Ser “pessoa com deficiência” é, antes de tudo, ser pessoa humana. É também uma tentativa de diminuir o estigma causado pela deficiência. A expressão foi consagrada pela Convenção sobre os Direitos das Pessoas com Deficiência, da Organização das Nações Unidas (ONU), em 2006. Não raramente, o termo “excepcional” e a expressão “deficiente físico” são usados, erroneamente, para designar todo o coletivo das pessoas com deficiência. Esses equívocos são mais comuns na grande mídia.

As principais iniciativas para atender a deficiência intelectual desse período foram dos
movimentos pestalozziano e apaeano. Até a metade do século XIX, a deficiência Intelectual era considerada uma forma de loucura e era tratada em hospícios. Durante a República, iniciaram-se as investigações sobre a etiologia da deficiência intelectual, sendo que os primeiros estudos realizados no Brasil datam do começo do século XX.

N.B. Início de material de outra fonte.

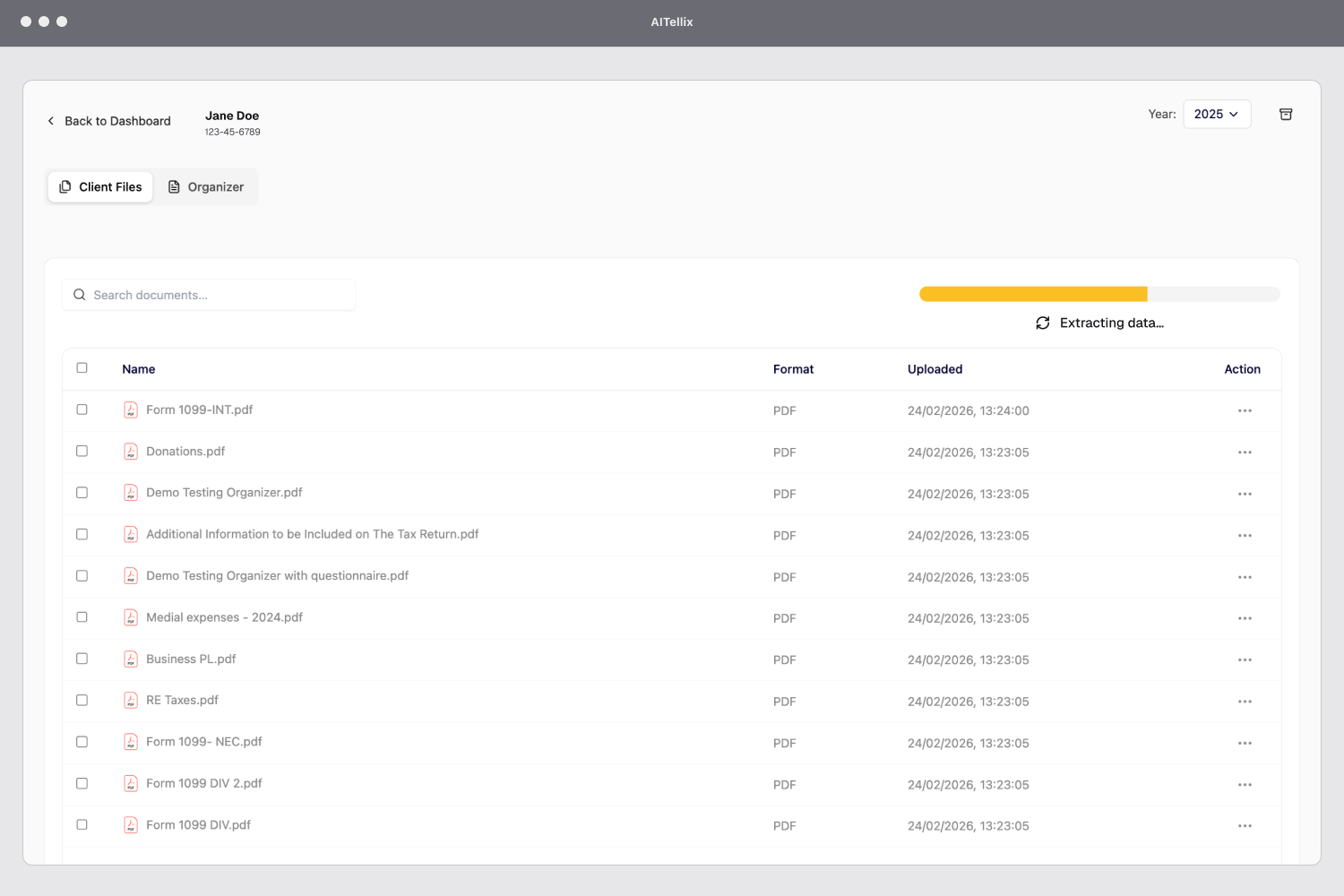Viewport: 1344px width, 896px height.
Task: Click the PDF file icon for Form 1099-INT.pdf
Action: click(131, 409)
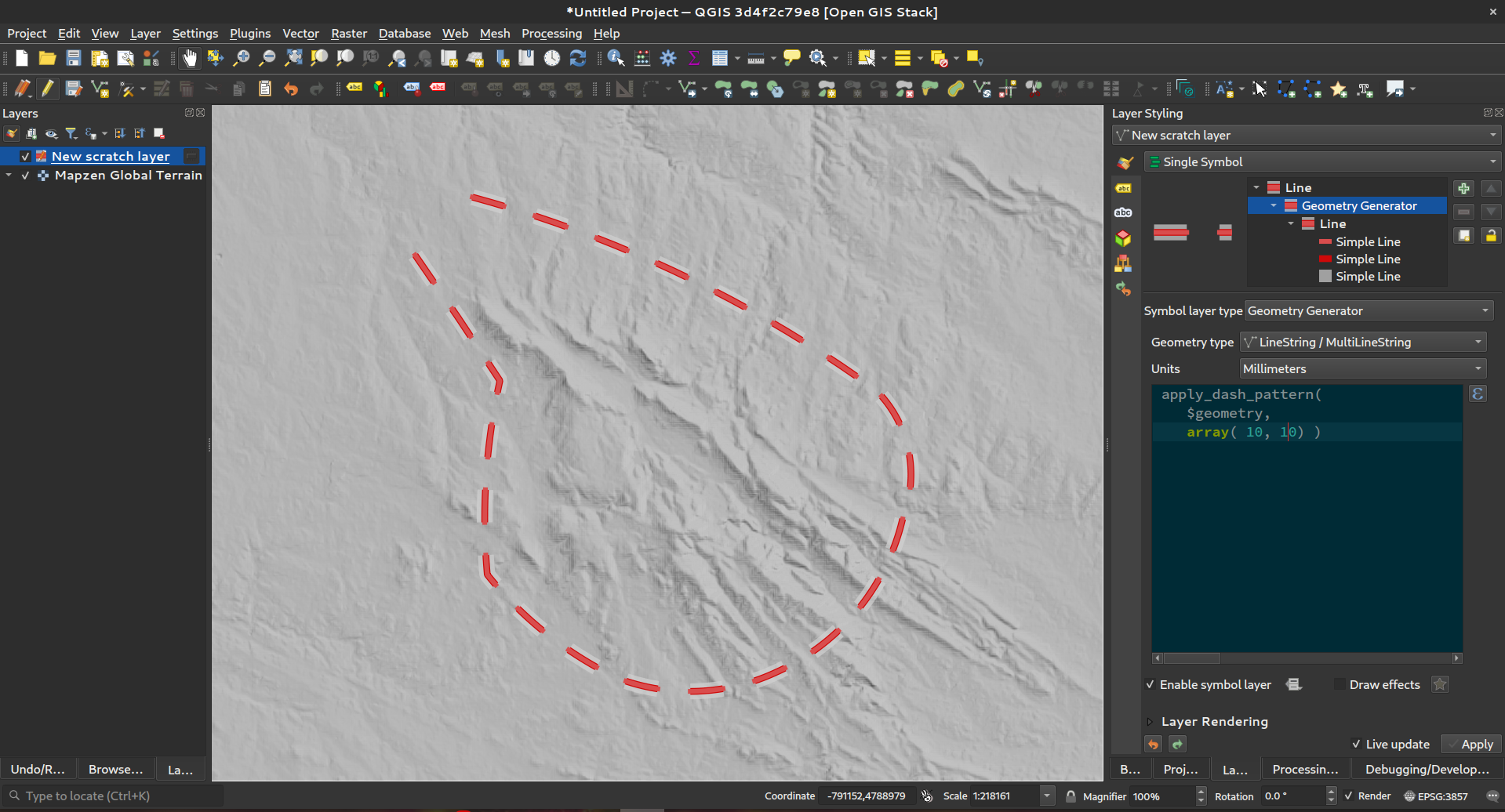Enable the Draw effects checkbox
The width and height of the screenshot is (1505, 812).
pos(1340,685)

A deficiência intelectual, à época denominada “idiotia”, passou a ser tratada na perspectiva educacional com tratamento diferenciado em relação aos hospícios do século XIX. Ao longo do tempo, a pessoa com deficiência intelectual já foi denominada de oligofrênica, cretina, imbecil, idiota, débil mental, mongolóide, retardada, excepcional e deficiente mental. A expressão “deficiência intelectual” significa que há um déficit no funcionamento do intelecto, mas não da mente.

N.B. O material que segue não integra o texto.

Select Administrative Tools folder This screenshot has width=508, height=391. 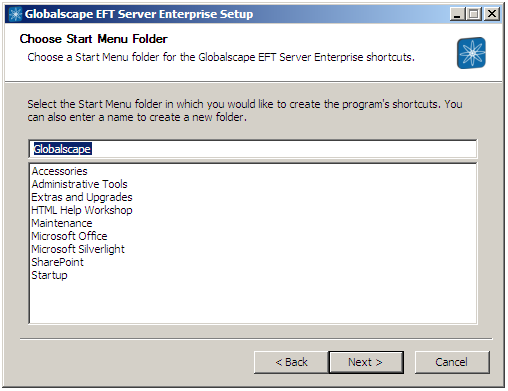(x=79, y=184)
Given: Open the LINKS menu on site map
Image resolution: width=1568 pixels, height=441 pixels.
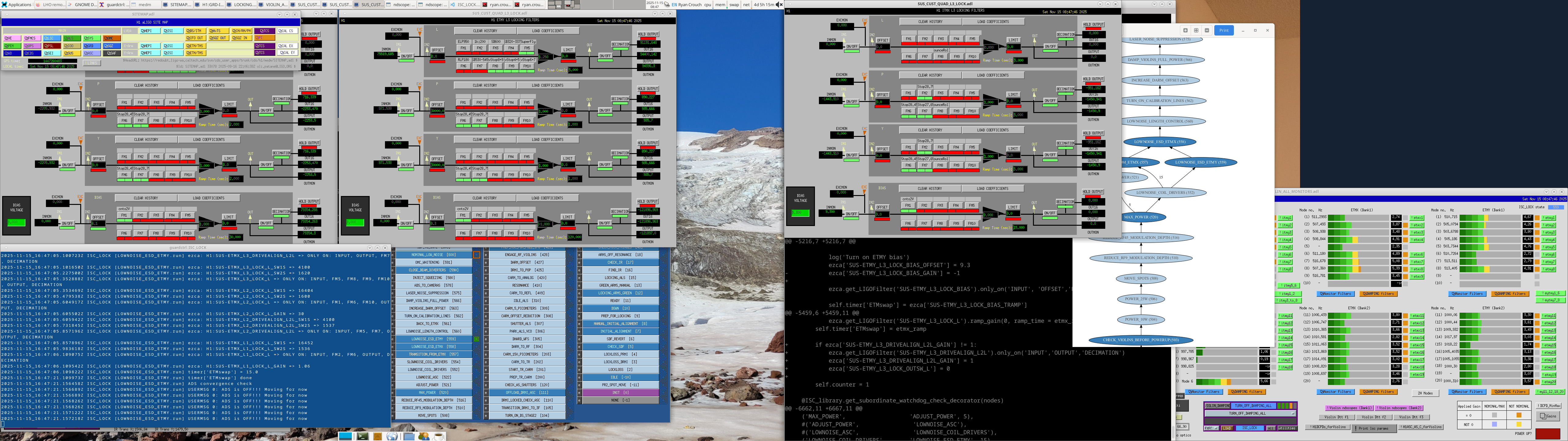Looking at the screenshot, I should coord(92,63).
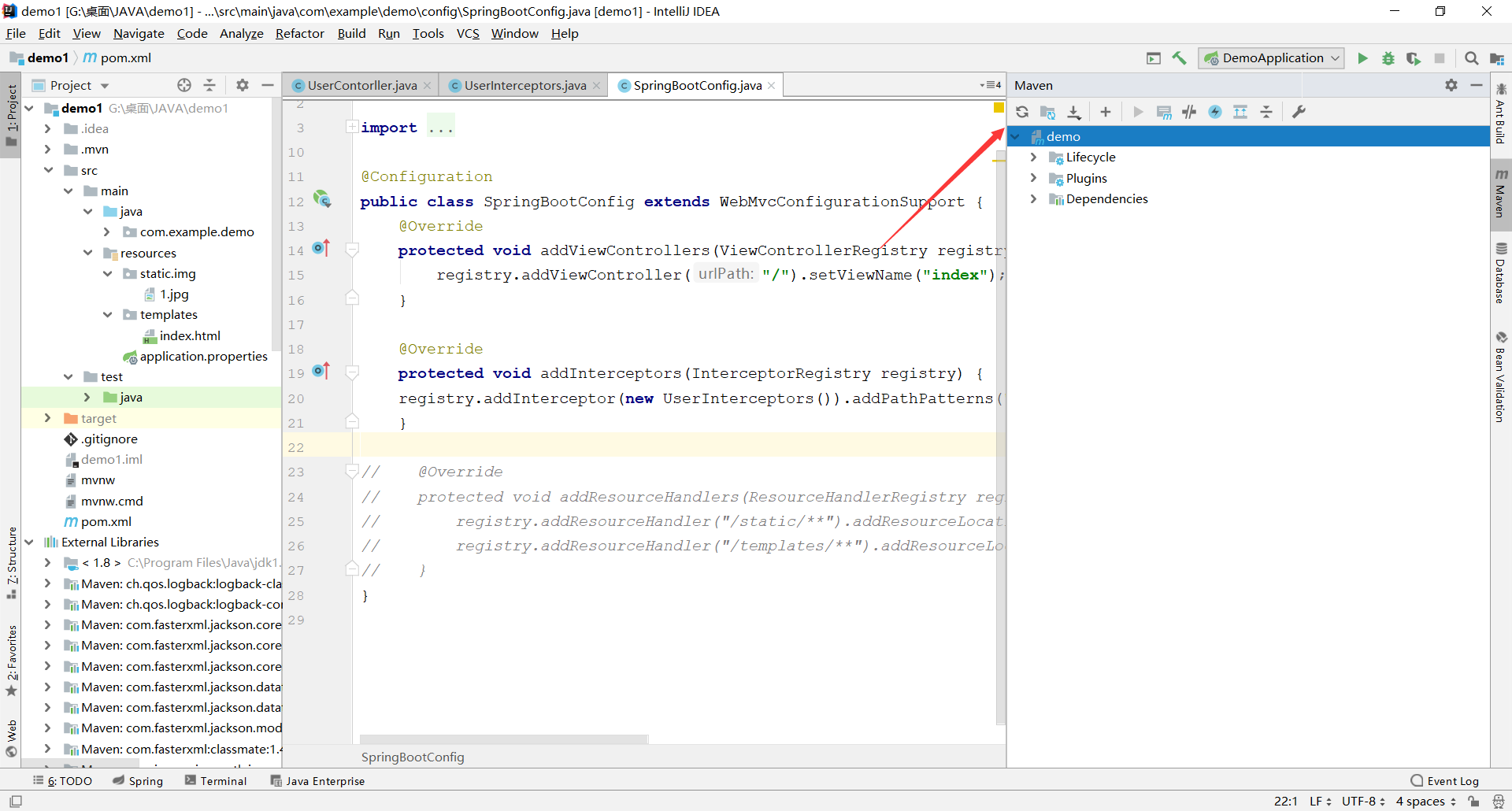
Task: Open the Event Log
Action: pyautogui.click(x=1445, y=781)
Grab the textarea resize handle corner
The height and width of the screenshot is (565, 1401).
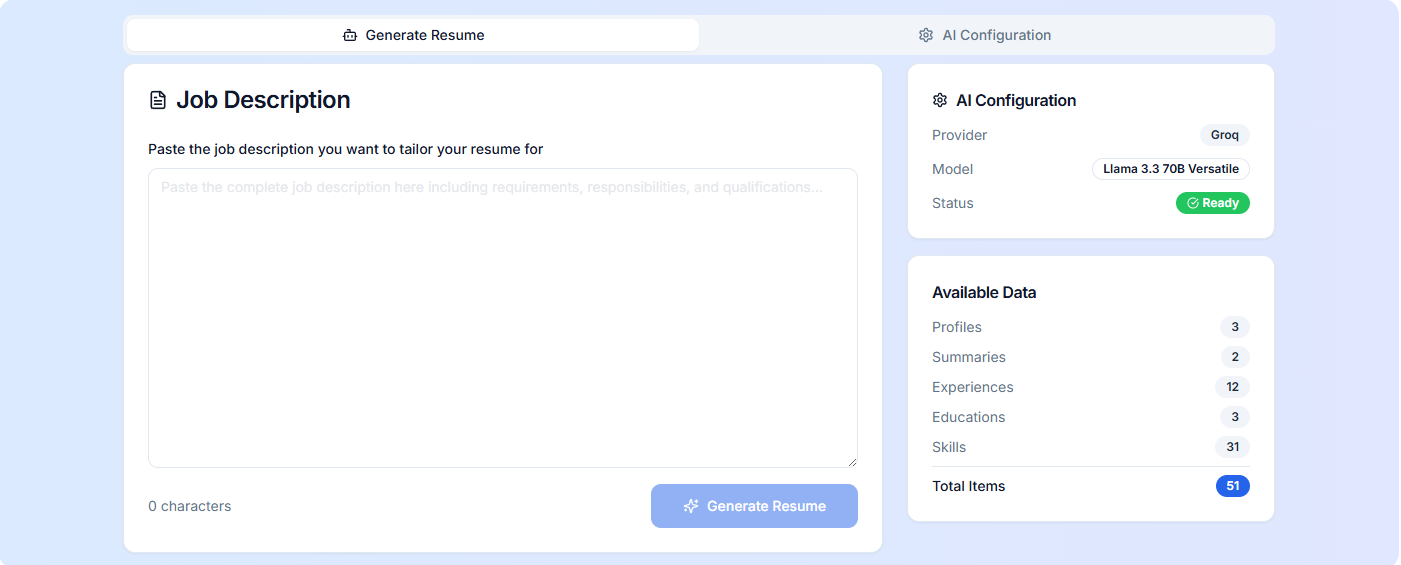853,463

A expressão “deficiência intelectual” foi introduzida oficialmente em 1995, pela ONU, e consagrada, em 2004, no texto da “Declaração de Montreal Sobre Deficiência Intelectual”.

Tanto os institutos do Império, voltados para a educação de cegos e surdos, quanto as organizações surgidas na República, direcionadas às pessoas com deficiência intelectual e à reabilitação, embora não tivessem nenhum cunho político claramente
definido, propiciaram, mesmo que para poucos, espaços de convívio com seus pares e discussão de questões comuns. Nesse sentido, contribuíram para forjar uma identidade das pessoas com deficiência.

Foram precursoras, naquele momento, da formulação do ser cego, surdo, deficiente intelectual e deficiente físico não apenas na denominação, mas em sua identificação como grupo social.

Todas as iniciativas, desde o Império até a década de 1970, são parte de uma história na qual as pessoas com deficiência ainda não tinham autonomia para decidir o que fazer da própria vida.

Todavia, entre as pessoas com deficiência, esse foi um período de gestação da necessidade de organização de movimentos afirmativos dispostos a lutar por seus direitos humanos e autonomia, dentre os quais se destaca a capacidade de decidirem sobre a própria vida.